È vero che, sulla carta, ci sono un paio di altri anestesisti ma, appunto, solo sulla carta perché, come riferiscono le stesse fonti, sono da tempo a casa per malattia. Sicché Oppedisano e il collega devono farsi carico, giocoforza, di turni davvero massacranti. Una situazione, come si vede, molto precaria che porta ad un autentico e preoccupante paradosso: all’ospedale di Vibo gli anestesisti coprono gli interventi operatori
programmati ma lasciano quelli urgenti restano scoperti.
«Sicché – commenta infuriato un funzionario dell’Asp – se un utente ha, poniamo, un infarto o un’altra emergenza, non può essere operato ma lo si deve trasferire a Catanzaro». Com’è possibile?

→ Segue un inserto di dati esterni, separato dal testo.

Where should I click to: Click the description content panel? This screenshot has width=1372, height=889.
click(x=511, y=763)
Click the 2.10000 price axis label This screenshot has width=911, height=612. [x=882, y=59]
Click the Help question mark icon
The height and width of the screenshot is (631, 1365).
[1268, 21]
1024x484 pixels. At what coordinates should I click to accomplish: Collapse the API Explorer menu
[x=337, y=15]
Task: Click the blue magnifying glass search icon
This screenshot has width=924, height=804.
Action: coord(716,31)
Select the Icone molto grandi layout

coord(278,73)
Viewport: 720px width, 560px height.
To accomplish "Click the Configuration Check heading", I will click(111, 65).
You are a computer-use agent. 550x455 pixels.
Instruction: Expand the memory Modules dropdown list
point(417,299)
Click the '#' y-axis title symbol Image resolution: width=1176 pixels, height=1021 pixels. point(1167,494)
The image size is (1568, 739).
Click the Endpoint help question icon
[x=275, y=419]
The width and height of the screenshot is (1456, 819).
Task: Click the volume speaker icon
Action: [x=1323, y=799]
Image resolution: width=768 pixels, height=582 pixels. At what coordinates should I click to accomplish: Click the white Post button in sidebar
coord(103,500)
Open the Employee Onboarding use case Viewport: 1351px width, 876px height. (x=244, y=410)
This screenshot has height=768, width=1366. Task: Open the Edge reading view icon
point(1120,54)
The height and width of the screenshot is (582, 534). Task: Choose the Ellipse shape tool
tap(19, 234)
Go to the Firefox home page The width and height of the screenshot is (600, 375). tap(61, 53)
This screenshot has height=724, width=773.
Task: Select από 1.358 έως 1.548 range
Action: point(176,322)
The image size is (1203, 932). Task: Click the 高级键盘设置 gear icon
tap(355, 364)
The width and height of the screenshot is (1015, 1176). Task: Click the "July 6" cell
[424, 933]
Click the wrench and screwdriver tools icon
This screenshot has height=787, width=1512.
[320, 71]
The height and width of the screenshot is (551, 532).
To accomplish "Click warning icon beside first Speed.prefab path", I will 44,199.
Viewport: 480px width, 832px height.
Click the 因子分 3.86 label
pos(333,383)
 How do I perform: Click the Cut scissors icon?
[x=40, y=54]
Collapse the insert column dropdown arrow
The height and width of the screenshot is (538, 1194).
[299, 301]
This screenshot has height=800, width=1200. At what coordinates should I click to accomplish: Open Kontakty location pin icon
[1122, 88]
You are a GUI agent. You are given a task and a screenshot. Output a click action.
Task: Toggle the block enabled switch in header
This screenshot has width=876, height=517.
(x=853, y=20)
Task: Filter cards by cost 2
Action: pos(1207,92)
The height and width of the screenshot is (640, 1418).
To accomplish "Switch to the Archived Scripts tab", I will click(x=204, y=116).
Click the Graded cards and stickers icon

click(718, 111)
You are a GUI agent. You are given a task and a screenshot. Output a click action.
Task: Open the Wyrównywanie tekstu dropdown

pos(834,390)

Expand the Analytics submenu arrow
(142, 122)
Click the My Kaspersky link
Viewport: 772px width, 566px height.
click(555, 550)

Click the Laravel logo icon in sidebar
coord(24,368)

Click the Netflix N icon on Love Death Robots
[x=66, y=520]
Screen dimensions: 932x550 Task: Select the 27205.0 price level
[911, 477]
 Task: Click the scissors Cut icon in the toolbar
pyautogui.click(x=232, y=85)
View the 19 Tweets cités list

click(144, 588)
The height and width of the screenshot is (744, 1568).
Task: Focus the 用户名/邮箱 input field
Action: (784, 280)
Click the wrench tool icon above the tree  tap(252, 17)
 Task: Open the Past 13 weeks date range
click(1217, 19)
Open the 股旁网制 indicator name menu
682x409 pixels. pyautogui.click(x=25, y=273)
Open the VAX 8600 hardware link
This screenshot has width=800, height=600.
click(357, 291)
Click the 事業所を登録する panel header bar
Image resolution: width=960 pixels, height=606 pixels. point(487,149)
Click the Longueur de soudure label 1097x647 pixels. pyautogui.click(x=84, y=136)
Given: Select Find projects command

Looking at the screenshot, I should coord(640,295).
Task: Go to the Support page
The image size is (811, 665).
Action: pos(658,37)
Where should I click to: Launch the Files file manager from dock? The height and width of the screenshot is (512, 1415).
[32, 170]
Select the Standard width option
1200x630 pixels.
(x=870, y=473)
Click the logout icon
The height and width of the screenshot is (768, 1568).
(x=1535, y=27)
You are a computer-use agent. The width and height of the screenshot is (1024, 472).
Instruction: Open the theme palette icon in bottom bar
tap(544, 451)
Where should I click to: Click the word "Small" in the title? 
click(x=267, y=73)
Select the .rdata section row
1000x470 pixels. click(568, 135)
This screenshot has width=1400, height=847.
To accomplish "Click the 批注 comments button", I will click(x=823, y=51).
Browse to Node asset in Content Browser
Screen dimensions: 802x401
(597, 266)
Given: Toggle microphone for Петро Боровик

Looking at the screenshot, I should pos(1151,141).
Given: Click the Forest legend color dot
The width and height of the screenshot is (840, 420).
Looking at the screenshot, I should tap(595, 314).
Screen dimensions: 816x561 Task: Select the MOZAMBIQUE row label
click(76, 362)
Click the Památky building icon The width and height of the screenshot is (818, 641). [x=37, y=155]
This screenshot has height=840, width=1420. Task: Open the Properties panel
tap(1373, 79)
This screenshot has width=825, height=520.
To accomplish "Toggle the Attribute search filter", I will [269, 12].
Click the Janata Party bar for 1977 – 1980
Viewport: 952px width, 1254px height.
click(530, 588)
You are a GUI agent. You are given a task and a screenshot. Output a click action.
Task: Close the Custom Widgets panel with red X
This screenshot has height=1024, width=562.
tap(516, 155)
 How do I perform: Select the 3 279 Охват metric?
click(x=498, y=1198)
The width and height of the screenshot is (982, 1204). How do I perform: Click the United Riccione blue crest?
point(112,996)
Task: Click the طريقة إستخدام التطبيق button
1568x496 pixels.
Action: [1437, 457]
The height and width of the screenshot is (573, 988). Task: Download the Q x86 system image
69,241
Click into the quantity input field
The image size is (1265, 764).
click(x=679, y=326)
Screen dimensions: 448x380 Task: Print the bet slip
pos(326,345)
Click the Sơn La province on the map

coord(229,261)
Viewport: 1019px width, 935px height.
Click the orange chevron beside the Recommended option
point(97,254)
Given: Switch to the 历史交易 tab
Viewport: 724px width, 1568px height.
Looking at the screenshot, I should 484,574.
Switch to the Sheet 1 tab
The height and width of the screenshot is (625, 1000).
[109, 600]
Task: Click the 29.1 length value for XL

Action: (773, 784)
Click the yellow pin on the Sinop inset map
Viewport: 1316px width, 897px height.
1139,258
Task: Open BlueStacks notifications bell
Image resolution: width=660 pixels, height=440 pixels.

Semplice: essendo risultata sostanzialmente vana la via dei concorsi ed avvisi (per lo più andati deserti), l’Asp ha siglato una convenzione con l’ospedale di Catanzaro per l’utilizzo di alcuni dei suoi anestesisti. Ne arrivano un paio al giorno, al costo di 100 euro lorde all’ora.
Il fatto però è che essi non coprono i turni e così se ci fosse un’urgenza nel pomeriggio o di notte il paziente dovrà essere caricato in ambulanza e trasportato a Catanzaro. Piccola parentesi: sarebbe interessante, a tale riguardo, sapere quanto questi professionisti costano mensilmente all’azienda. I conti sono presto fatti, sia pure a spanne: a 100 euro l’ora, due anestesisti al giorno per una media di 20 giorni al mese, per 12 mesi, si superano abbondantemente i 200mila euro.
Un paradosso, evidentemente, che, stando almeno ad alcuni medici del luogo, non è certo involontario ma risponderebbe ad una ben precisa intenzione: depotenziare ulteriormente il nosocomio vibonese a vantaggio del polo ospedaliero catanzarese. Una volontà, naturalmente non espressa, attribuita alla classe politica e sanitaria del capoluogo di regione, che evidentemente ha un “peso specifico” molto più alto di quella vibonese.
E, comunque, non è tanto in discussione il costo quanto l’utilizzo di questi medici: «Routine sì, urgenze no: l’azienda non privilegia le priorità – accusa un amministrativo della sede ex Inam -. Invece che per la routine dovrebbe utilizzare i catanzaresi per i turni, così da coprire le eventuali urgenze». Da via Alighieri filtra infine un’indiscrezione: per cercare una “diagnosi”, mercoledì mattina è in programma un consulto alla sede aziendale tra il management e i dirigenti di settore. Sull’incontro aleggerà come un fantasma la
chiusura della rianimazione. La speranza è che non si trasformi in realtà.